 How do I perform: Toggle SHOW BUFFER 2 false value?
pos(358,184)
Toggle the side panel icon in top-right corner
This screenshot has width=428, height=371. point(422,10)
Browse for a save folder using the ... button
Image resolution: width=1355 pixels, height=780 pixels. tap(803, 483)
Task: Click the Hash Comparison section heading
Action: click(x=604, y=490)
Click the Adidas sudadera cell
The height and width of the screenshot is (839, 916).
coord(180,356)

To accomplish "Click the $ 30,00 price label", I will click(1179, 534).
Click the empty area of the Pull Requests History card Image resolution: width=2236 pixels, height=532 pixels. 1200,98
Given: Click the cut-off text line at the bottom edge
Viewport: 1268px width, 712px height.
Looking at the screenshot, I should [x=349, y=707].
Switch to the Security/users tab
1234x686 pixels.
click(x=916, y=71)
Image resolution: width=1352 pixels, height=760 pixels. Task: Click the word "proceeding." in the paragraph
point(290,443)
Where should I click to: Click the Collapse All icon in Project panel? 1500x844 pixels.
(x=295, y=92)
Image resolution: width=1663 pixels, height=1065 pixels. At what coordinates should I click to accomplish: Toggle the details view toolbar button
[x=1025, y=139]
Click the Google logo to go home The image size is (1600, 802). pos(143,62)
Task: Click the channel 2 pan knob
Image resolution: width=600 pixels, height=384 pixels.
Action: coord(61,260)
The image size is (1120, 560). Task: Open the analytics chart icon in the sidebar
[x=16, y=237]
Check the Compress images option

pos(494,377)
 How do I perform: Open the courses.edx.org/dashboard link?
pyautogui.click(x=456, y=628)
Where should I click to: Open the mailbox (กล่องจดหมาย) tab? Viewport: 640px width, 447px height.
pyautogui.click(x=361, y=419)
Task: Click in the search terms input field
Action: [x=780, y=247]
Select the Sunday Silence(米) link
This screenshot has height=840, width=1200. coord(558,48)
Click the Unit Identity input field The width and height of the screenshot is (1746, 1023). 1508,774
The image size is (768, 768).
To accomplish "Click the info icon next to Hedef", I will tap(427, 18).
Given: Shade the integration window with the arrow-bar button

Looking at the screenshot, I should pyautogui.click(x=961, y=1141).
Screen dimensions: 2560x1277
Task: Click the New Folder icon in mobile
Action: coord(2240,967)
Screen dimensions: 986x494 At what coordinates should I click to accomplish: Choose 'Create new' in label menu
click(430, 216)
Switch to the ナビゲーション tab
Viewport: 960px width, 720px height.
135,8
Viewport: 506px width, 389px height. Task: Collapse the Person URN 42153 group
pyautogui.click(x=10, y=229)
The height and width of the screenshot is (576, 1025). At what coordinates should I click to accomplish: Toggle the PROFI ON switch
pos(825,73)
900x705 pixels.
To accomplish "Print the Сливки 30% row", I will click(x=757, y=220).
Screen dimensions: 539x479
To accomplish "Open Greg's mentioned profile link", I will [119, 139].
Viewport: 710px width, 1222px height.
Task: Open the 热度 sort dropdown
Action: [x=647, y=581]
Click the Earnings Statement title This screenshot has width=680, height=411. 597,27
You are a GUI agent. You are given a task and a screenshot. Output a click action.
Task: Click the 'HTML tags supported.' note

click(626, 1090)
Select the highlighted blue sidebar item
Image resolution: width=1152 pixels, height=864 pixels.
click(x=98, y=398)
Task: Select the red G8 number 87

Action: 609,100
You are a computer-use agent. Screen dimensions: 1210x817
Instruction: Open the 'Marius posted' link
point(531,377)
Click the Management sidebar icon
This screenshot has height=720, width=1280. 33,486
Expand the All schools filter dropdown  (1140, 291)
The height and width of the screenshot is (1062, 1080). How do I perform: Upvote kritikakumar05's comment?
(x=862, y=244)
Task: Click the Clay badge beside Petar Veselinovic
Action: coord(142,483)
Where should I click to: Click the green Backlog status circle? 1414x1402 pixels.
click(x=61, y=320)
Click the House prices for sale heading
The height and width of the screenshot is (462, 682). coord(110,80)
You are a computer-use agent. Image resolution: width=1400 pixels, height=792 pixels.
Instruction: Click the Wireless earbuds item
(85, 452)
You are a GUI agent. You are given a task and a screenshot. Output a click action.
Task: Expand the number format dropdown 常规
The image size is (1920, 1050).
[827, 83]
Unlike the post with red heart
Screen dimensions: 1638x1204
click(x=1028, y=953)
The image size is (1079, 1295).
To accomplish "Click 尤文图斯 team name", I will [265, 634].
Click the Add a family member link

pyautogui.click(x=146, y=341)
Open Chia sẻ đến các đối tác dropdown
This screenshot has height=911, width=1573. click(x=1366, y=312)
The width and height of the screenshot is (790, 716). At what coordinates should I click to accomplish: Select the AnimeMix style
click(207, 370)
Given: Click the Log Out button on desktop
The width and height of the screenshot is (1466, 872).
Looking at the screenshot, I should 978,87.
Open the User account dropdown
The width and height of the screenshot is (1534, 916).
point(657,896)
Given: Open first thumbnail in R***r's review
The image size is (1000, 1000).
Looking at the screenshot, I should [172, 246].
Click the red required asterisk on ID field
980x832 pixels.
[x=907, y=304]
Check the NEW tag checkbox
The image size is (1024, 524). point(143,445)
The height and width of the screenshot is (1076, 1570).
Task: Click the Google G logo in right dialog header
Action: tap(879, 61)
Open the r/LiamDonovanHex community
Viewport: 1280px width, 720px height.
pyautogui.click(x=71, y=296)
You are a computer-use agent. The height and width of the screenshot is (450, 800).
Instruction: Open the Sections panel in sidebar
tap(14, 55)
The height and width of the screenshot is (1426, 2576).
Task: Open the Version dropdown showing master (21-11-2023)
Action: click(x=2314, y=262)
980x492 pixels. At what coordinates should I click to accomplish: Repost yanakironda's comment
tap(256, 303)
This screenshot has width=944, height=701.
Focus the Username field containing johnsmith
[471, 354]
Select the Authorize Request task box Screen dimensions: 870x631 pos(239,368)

■ ■ ■ ■ ■ ■ ■

## What the task requires
When you have gone through the records above, say how many lines include the word "Expand", and write nothing besides that number.

## Final answer
2